DeepSeek V4 Video Official Logo - Next-Gen AI Video SynthesisDeepSeek V4 Video ドキュメント

Seedance 2.0 Reference Input Guide

Use 1 to 3 reference images more effectively in Seedance 2.0 to lock identity, product geometry, and scene consistency.

Reference-to-video is not just “image-to-video with more files.” It is the mode you use when stability is the assignment.

In the current Seedance 2.0 workflow, the reference path is built around one to three reference images. That is enough for most use cases, as long as each image has a clear role.

When to choose reference-to-video

Use reference-to-video when your biggest risk is drift:

  • face identity changes
  • the product changes shape
  • hands break during interaction
  • wardrobe or props mutate
  • the scene loses continuity across retries

If you only need to animate a still image, image-to-video is simpler. Use reference-to-video when continuity matters more than simplicity.

Give each reference a job

The cleanest reference workflows usually assign roles like this:

ReferenceBest role
Image 1main identity or hero object
Image 2supporting angle, outfit, or product detail
Image 3optional color, environment, or secondary continuity cue

Do not upload three images that all fight each other on pose, lighting, and styling.
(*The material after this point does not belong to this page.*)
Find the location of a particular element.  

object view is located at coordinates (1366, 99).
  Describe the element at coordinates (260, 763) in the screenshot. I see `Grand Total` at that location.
More references only help when they are aligned.

What makes a strong reference set

Your references should agree on the things you want preserved:

  • same person or same product
  • compatible lighting logic
  • compatible styling
  • similar quality level

Your references should not disagree on:

  • age or face shape
  • product proportions
  • costume color
  • camera distance

Conflicting references make the model average them, which is where drift starts.

The best prompt structure for reference mode

In reference mode, the order changes slightly:

  1. state the stability rule
  2. define the action
  3. define one camera move
  4. define style
  5. define constraints

Example:

@Image1 creator identity remains consistent, holds the skincare bottle near the face, subtle push-in, soft daylight beauty review setup, no face drift no finger artifacts no bottle shape change

The key difference is that consistency comes before atmosphere.

When reference mode is the better answer

Reference-to-video is usually the better choice when:

  • a creator must remain recognizable
  • a product demo depends on accurate shape
  • hands are touching the hero object
  • multiple retries need to stay on-brand
  • you are building a sequence from several short clips

This is especially relevant for:

  • UGC ads
  • beauty demos
  • packaging shots
  • fashion accessories
  • creator explainers

Common reference mistakes

Using references to solve a prompt problem

If the scene is vague, references will not save it. You still need:

  • one clear action
  • one camera instruction
  • one stable visual hierarchy

Using too many visual ideas in one shot

Reference mode is for protecting continuity, not for asking the model to do everything at once. Keep the shot narrow:

  • one action
  • one hero subject
  • one focal intention

Forgetting to protect hands

If hands are on screen, say so in the negative prompt. Hand stability does not improve just because references exist.

A simple reference workflow

For creators

  • Image 1: clear face and upper-body anchor
  • Image 2: product hold or outfit support
  • Prompt: one speaking or holding action only

For products

  • Image 1: clean hero packshot
  • Image 2: alternate angle or material detail
  • Prompt: one reveal or one hold, not a full mini-commercial

For characters

  • Image 1: identity anchor
  • Image 2: costume or silhouette support
  • Image 3: optional environment palette if it does not conflict

Failure modes and fixes

ProblemLikely causeFirst fix
Face changes across framesreferences conflict or action is too bigreduce pose change and use one clearer anchor
Product shape driftstoo much camera motionsimplify the move and name geometry preservation
Hands still breakthe hand action is too expressiveuse a simpler gesture and strengthen hand constraints
Output looks stiffcontinuity rules are too dominantkeep the lock rule, then add one subtle motion layer

When to switch back out of reference mode

If you notice that the output is stable but too stiff, that may mean the problem is no longer continuity. At that point:

  • switch to image-to-video if the first frame matters most
  • switch to text-to-video if you want broader creative exploration

Reference mode is strongest when protecting identity is the main objective.